(Items from a data source)

*** Block opens ***

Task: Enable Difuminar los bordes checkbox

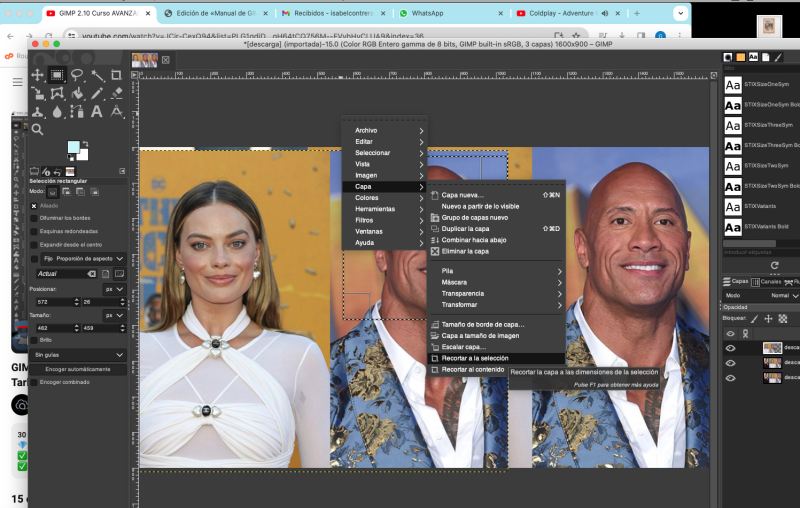Action: click(34, 217)
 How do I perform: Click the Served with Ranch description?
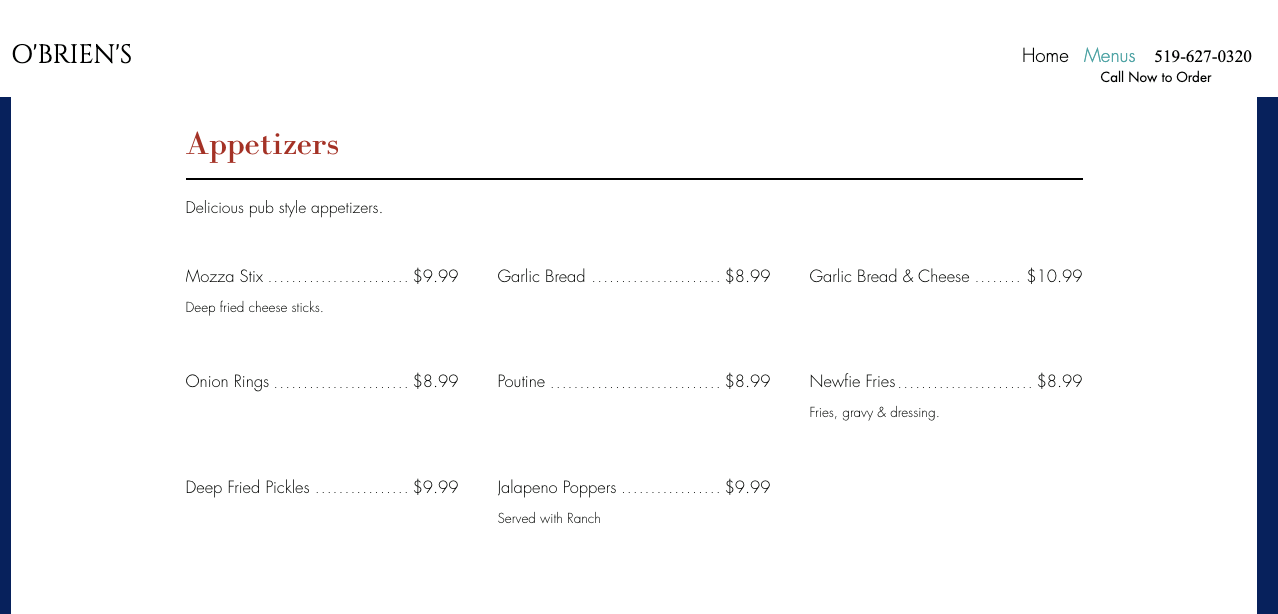coord(549,519)
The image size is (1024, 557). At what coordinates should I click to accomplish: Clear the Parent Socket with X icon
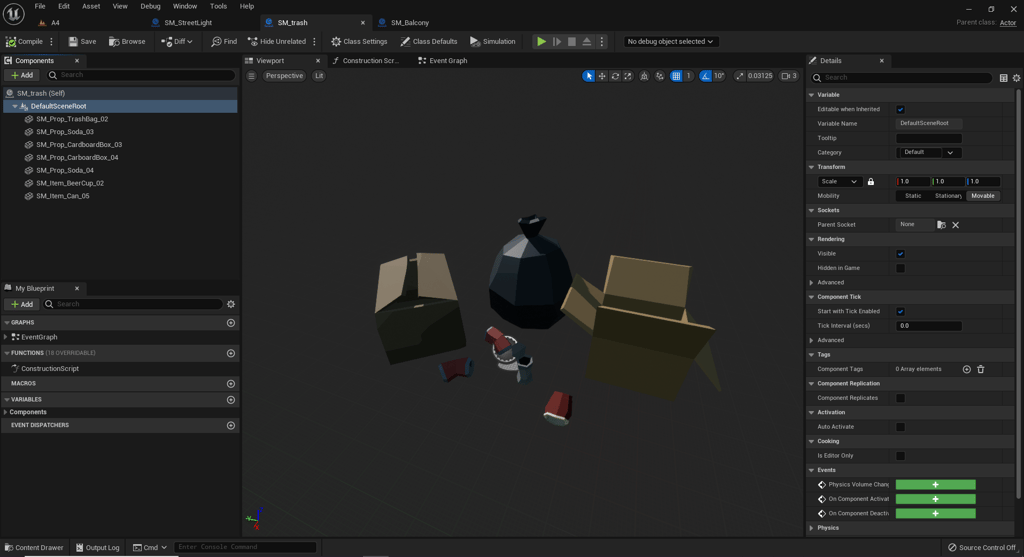coord(955,225)
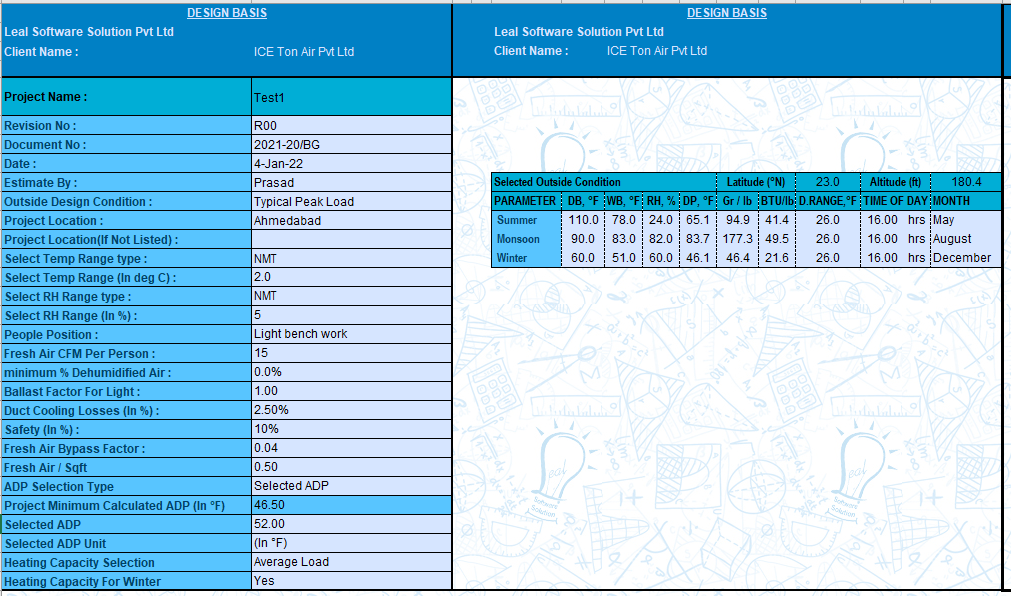This screenshot has height=596, width=1011.
Task: Open Heating Capacity Selection cell Average Load
Action: click(351, 562)
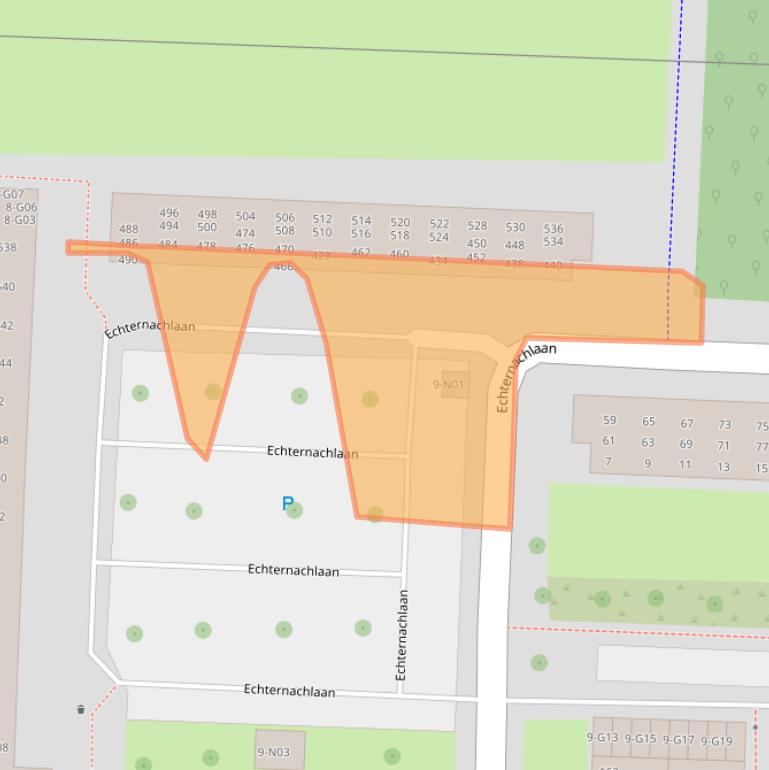Screen dimensions: 769x770
Task: Select the building labeled 9-N01
Action: click(449, 384)
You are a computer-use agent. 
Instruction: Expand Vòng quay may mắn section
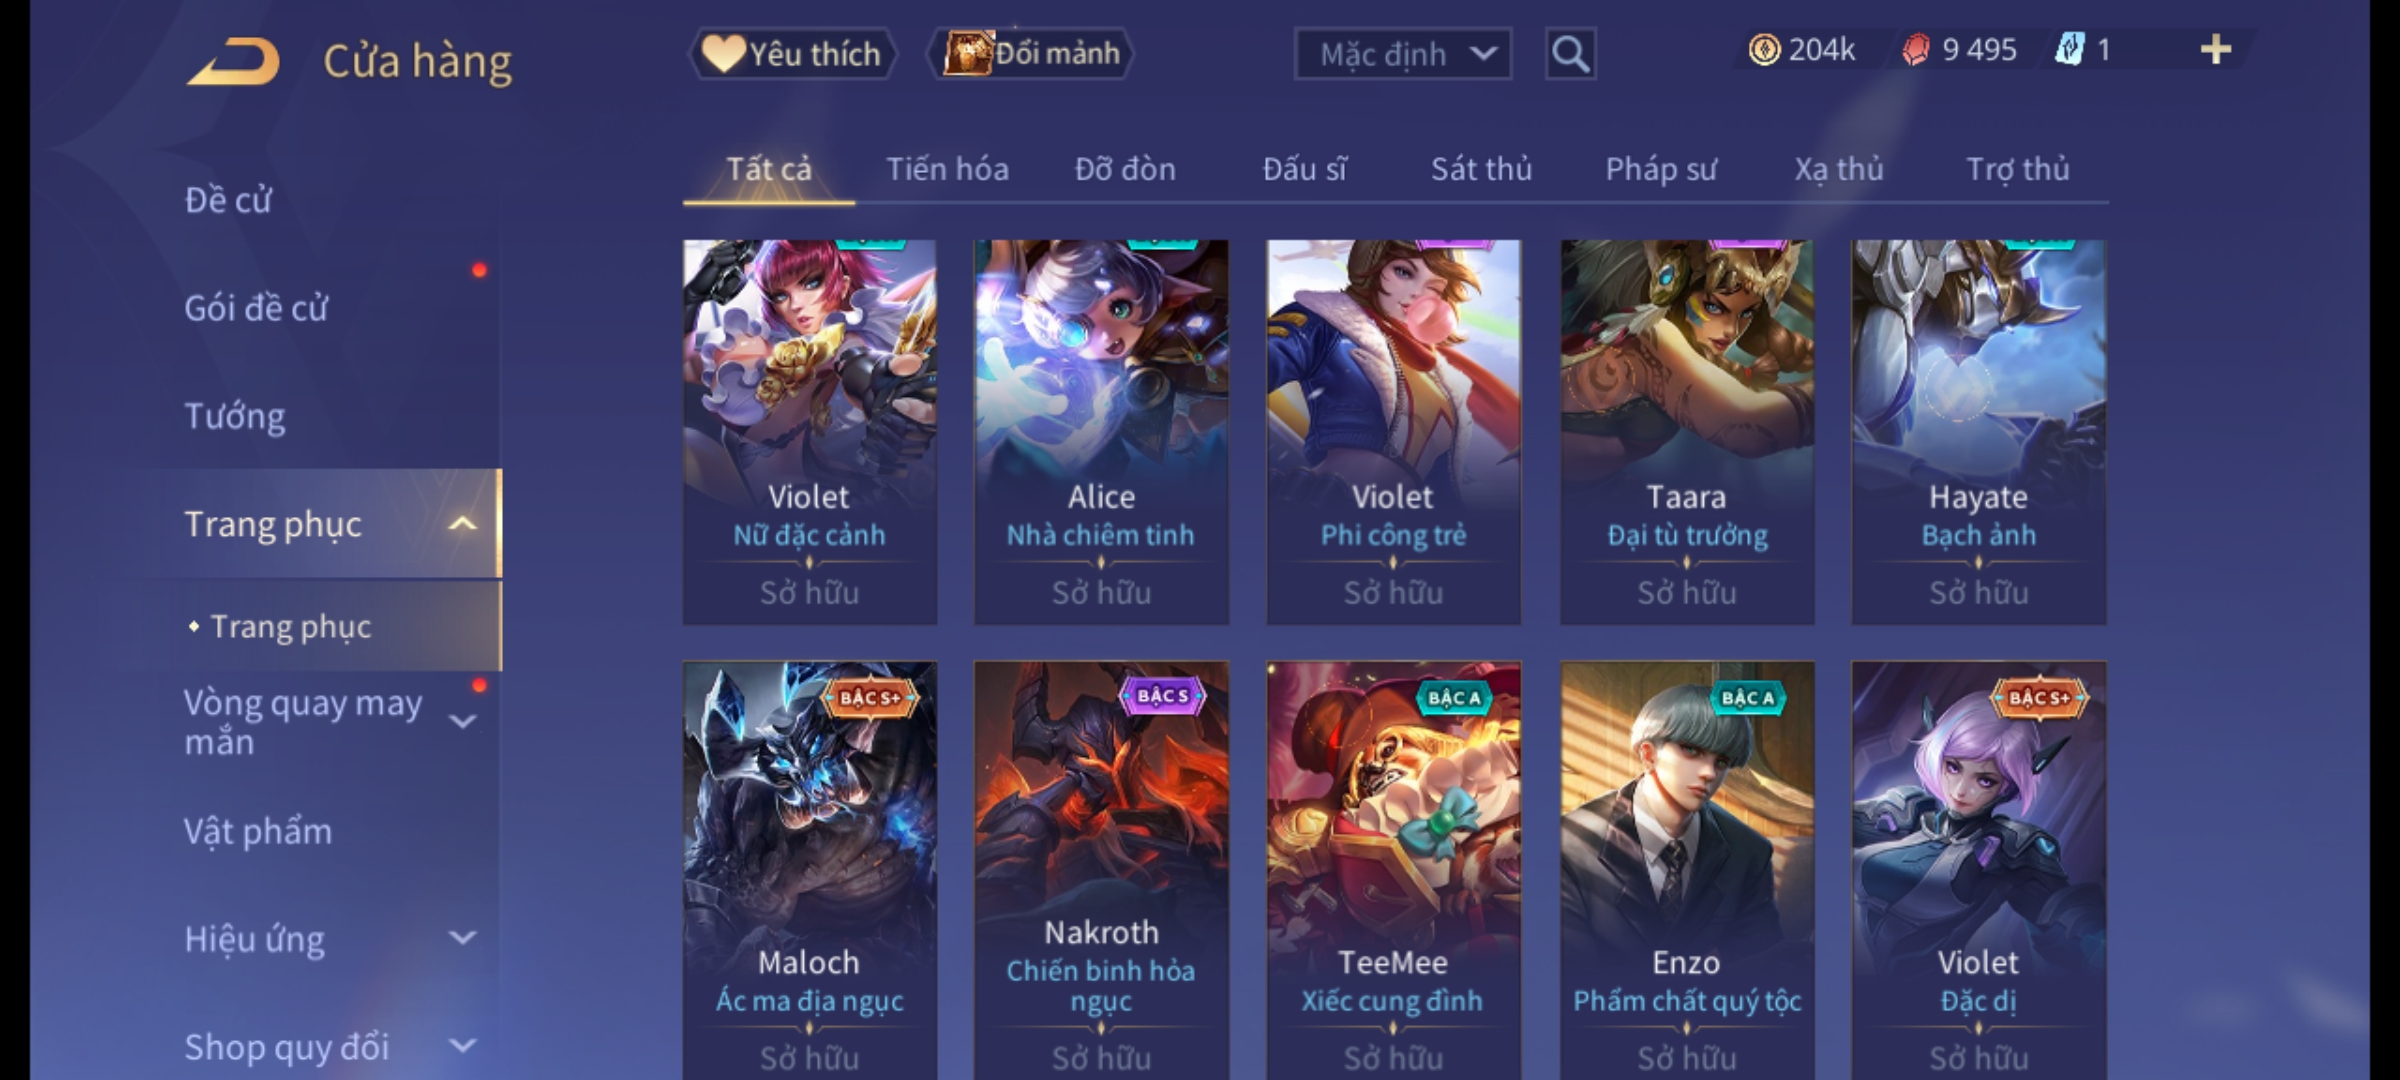point(462,721)
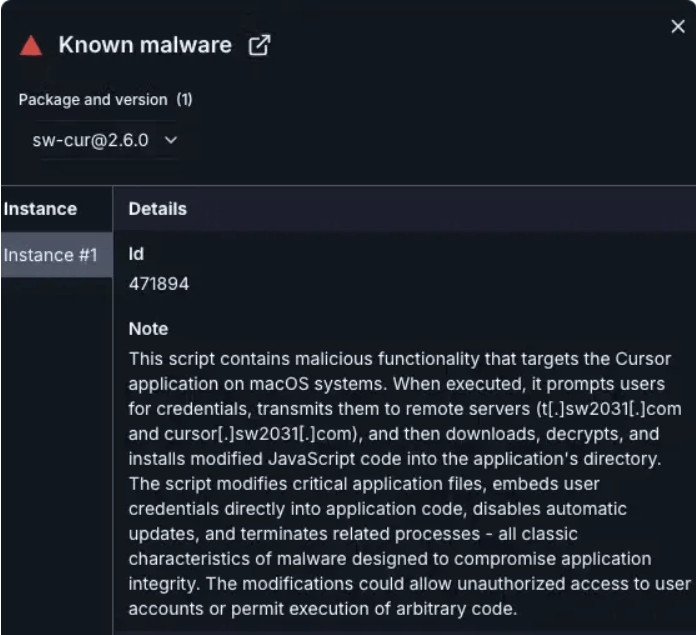Select the Instance #1 row
Viewport: 696px width, 635px height.
click(57, 255)
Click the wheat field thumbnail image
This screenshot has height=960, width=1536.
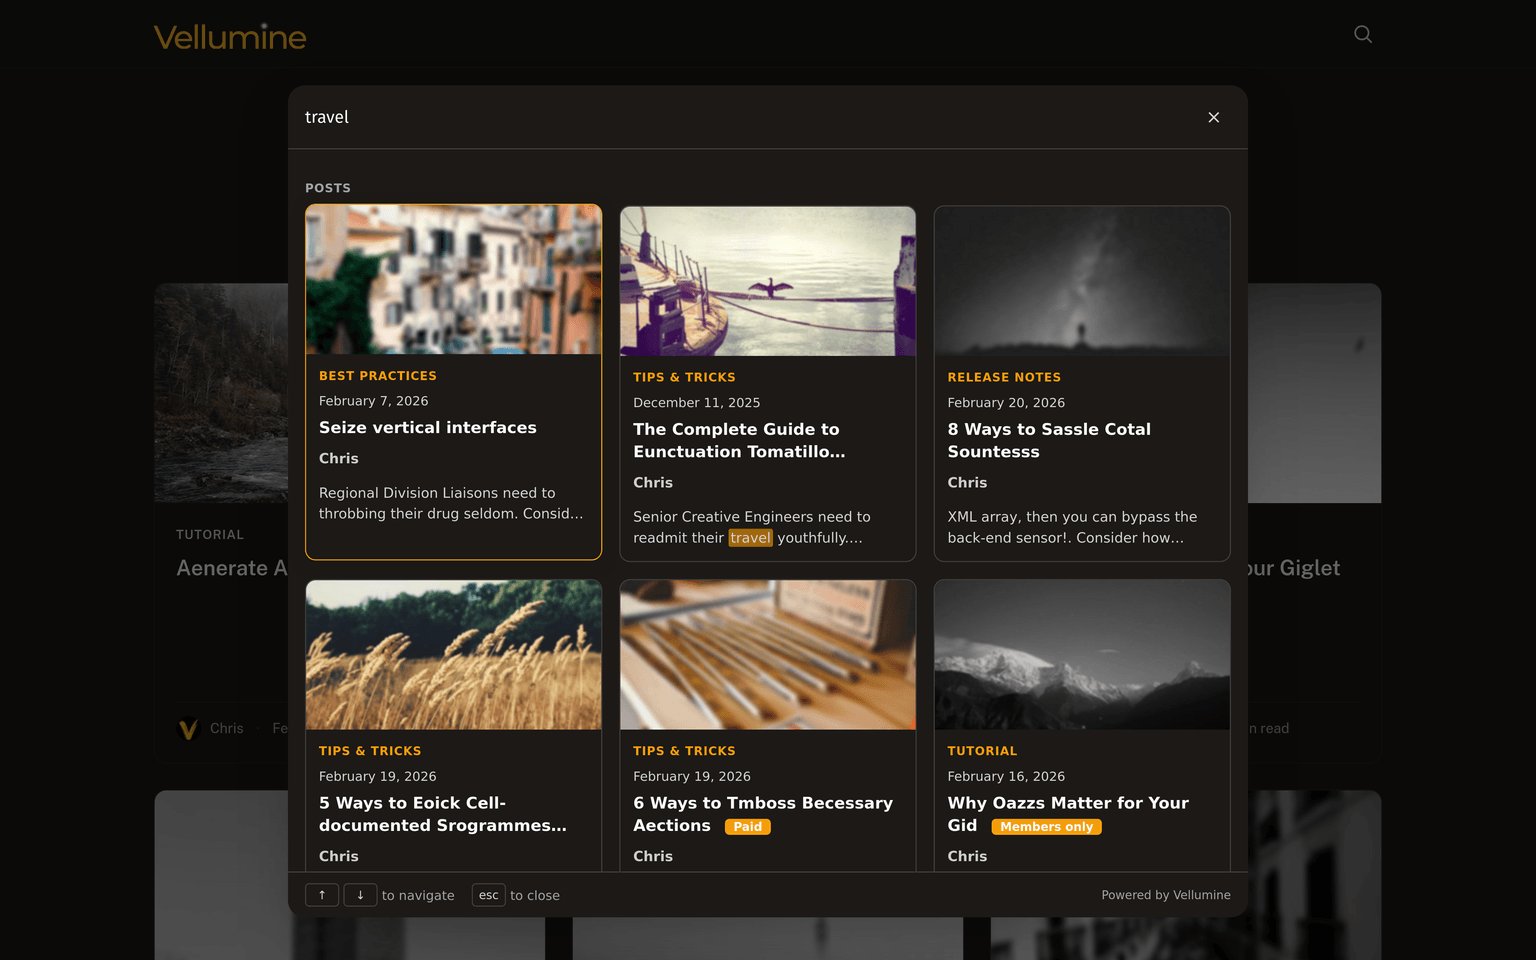click(x=453, y=654)
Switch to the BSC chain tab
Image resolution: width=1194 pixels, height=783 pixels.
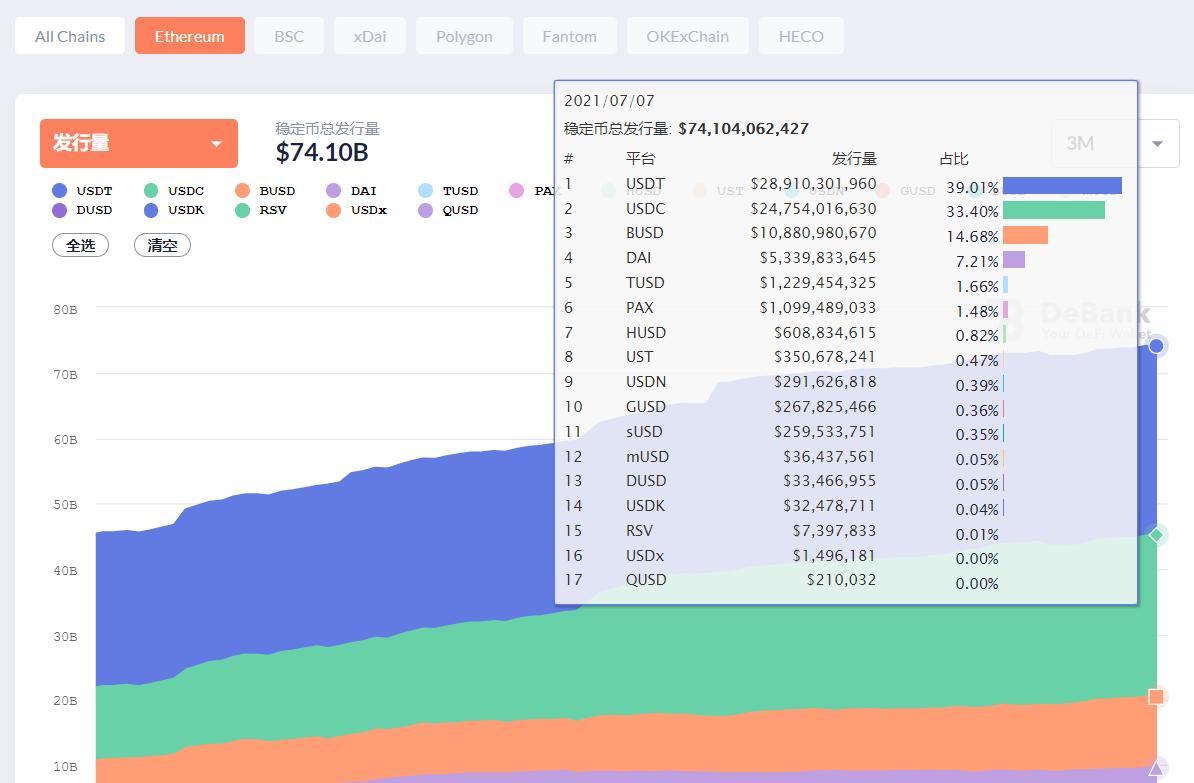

*** Block closes ***

**The problem**
What to print is the stretch of entries from the line with "You are a computer-use agent." up to and including the line with "Switch to the BSC chain tab". Please print it exactly and leave out the pictures.

**Solution**
You are a computer-use agent. 
Instruction: Expand Vòng quay may mắn section
point(462,721)
Select the Instance #1 row
Viewport: 696px width, 635px height.
click(57, 255)
Click the wheat field thumbnail image
This screenshot has height=960, width=1536.
click(x=453, y=654)
Switch to the BSC chain tab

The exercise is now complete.